The White House released two out of a total of 11 Justice legal opinions to the intelligence committee just hours before Brennan's Feb. 7 confirmation hearing in front of the panel. Two other memos had already been released to the committee.
Feinstein attributed the White House's resistance to providing the legal opinions to a difference of opinion between lawmakers and the Obama administration over what the documents represented.
"The White House tends to look at this as advice to the president, and therefore that advice is protected," she said. But the committee viewed the opinions as the legal advice that underwrites possible actions by U.S. intelligence agencies that Congress is charged with overseeing. "So there are different views of this," Feinstein said.
Brennan so far has escaped the harsh treatment that former Sen. Chuck Hagel, the president's choice to lead the Defense Department, received from Senate Republicans, even though Brennan is one of Obama's most important national security aides and the White House official who oversees the drone program.

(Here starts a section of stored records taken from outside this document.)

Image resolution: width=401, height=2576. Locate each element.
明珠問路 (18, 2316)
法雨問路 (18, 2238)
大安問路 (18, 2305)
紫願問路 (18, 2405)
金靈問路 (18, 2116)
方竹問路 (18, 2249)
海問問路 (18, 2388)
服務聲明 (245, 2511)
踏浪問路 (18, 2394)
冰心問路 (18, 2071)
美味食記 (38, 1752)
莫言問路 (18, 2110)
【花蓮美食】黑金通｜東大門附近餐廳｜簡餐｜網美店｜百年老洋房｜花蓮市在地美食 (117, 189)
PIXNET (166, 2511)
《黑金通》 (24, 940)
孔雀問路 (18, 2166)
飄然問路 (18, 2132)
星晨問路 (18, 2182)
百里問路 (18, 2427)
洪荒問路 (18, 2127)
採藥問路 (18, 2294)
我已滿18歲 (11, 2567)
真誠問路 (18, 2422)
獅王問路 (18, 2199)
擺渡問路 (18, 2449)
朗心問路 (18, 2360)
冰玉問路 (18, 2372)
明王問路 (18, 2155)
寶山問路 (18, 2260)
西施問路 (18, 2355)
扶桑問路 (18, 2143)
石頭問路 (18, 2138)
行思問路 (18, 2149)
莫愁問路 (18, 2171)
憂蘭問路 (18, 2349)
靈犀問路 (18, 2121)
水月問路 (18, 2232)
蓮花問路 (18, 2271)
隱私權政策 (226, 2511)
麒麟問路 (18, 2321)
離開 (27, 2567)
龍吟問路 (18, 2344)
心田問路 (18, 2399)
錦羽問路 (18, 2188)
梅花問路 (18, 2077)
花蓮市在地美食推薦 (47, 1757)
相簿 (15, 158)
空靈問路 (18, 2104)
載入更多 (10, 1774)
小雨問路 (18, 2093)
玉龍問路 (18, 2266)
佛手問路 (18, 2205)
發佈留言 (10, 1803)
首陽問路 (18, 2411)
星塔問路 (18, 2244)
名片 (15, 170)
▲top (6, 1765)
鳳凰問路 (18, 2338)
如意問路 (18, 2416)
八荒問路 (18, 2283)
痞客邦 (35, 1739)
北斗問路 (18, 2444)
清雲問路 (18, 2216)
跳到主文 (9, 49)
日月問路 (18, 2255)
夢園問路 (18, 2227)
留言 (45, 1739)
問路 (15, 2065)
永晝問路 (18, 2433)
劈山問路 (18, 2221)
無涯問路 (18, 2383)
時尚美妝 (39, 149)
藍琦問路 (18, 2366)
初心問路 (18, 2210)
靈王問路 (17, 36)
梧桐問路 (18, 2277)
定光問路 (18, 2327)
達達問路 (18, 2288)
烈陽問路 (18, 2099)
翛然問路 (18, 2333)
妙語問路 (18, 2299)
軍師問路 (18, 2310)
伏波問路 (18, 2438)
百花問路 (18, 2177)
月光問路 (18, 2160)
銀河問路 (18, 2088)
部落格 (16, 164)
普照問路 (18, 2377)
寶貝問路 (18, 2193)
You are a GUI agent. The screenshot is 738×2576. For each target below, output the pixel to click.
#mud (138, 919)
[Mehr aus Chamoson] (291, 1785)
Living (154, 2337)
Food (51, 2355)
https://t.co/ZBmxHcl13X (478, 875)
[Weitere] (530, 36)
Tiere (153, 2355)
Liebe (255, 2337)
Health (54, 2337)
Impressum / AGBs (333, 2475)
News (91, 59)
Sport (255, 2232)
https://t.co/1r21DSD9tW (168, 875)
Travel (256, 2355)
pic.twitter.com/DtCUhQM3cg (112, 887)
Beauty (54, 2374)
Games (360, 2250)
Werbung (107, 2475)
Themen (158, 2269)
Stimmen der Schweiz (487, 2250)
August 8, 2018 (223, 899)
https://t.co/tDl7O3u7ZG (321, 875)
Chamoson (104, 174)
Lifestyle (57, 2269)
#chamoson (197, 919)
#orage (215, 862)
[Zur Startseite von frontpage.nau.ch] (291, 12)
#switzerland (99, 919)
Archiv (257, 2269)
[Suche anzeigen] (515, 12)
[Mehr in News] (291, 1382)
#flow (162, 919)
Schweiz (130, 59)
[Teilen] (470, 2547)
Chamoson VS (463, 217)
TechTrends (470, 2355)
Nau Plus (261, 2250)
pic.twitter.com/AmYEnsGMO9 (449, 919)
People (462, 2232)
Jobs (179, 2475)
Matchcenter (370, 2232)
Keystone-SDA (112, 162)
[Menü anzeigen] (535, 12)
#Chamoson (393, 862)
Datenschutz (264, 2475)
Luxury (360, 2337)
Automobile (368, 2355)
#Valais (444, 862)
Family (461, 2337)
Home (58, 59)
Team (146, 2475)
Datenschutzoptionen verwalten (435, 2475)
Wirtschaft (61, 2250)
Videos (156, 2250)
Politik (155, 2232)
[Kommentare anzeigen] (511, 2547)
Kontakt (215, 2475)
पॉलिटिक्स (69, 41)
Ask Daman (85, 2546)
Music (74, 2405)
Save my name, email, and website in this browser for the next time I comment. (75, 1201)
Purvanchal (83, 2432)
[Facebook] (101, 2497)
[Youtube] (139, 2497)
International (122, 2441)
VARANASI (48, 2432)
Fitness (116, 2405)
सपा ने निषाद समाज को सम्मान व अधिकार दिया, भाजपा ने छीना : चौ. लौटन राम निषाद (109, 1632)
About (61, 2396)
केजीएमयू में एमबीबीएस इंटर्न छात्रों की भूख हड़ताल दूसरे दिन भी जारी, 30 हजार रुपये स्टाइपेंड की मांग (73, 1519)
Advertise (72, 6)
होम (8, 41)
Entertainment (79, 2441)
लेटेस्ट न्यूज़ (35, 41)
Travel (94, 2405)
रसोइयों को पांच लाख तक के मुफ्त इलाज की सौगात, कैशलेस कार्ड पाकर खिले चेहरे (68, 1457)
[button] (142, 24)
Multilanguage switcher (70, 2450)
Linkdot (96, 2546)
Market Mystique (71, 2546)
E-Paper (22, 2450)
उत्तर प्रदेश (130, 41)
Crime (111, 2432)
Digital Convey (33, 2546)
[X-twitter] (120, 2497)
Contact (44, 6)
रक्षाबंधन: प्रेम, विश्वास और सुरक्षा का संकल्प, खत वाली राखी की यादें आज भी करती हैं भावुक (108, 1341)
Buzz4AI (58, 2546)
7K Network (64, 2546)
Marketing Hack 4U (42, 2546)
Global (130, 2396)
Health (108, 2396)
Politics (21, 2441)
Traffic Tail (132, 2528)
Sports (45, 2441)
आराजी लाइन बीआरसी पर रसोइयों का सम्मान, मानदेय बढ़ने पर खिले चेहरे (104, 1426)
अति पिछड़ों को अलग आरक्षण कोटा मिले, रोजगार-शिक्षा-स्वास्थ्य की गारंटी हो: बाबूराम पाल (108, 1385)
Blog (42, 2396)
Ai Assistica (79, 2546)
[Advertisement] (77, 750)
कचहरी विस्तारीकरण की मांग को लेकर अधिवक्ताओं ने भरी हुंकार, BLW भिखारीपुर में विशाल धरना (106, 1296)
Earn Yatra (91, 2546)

During President George W. Bush's administration, Brennan served as a senior CIA official when waterboarding and other forms of "enhanced interrogation" and detention practices were adopted. Brennan has publicly denounced the use of these tactics, but the cloud hasn't gone completely away.
Sen. John McCain, R-Ariz., has said Brennan's stance on waterboarding and torture is inconsistent. Although Brennan has decried these methods, he also has said they saved lives, according to McCain, who said he is awaiting an explanation from Brennan. McCain and Sen. Lindsey Graham, R-S.C., are also leading the charge for the Benghazi records.
Brennan vigorously defended the use of drone strikes during his confirmation hearing. He declined to say whether he believes waterboarding, which simulates drowning, amounted to torture. But he called the practice "reprehensible" and said it should never be done again. Obama ordered waterboarding banned shortly after taking office.
Drone strikes are employed only as a "last resort," Brennan told the committee. But he also said he had no qualms about going after U.S.-born cleric Anwar al-Awlaki in September 2011. A drone strike in Yemen killed al-Awlaki and Samir Khan, both U.S. citizens. A drone strike two weeks later killed al-Awlaki's 16-year-old son, a Denver native.
Brennan spent 25 years at the CIA before moving in 2003 from his job as deputy executive director of the agency to run the Terrorist Threat Integration Center. He later worked as interim director of the center's successor organization, the National Counterterrorism Center.
When Bush's second term began in 2005, Brennan left government to work for a company that provides counterterror analysis to federal agencies. After Obama took office in 2009, he returned to the federal payroll as the president's top counterterrorism adviser in the White House.
If confirmed by the full Senate, Brennan would replace Michael Morell, the CIA's deputy director who has been acting director since David Petraeus resigned in November after acknowledging an affair with his biographer.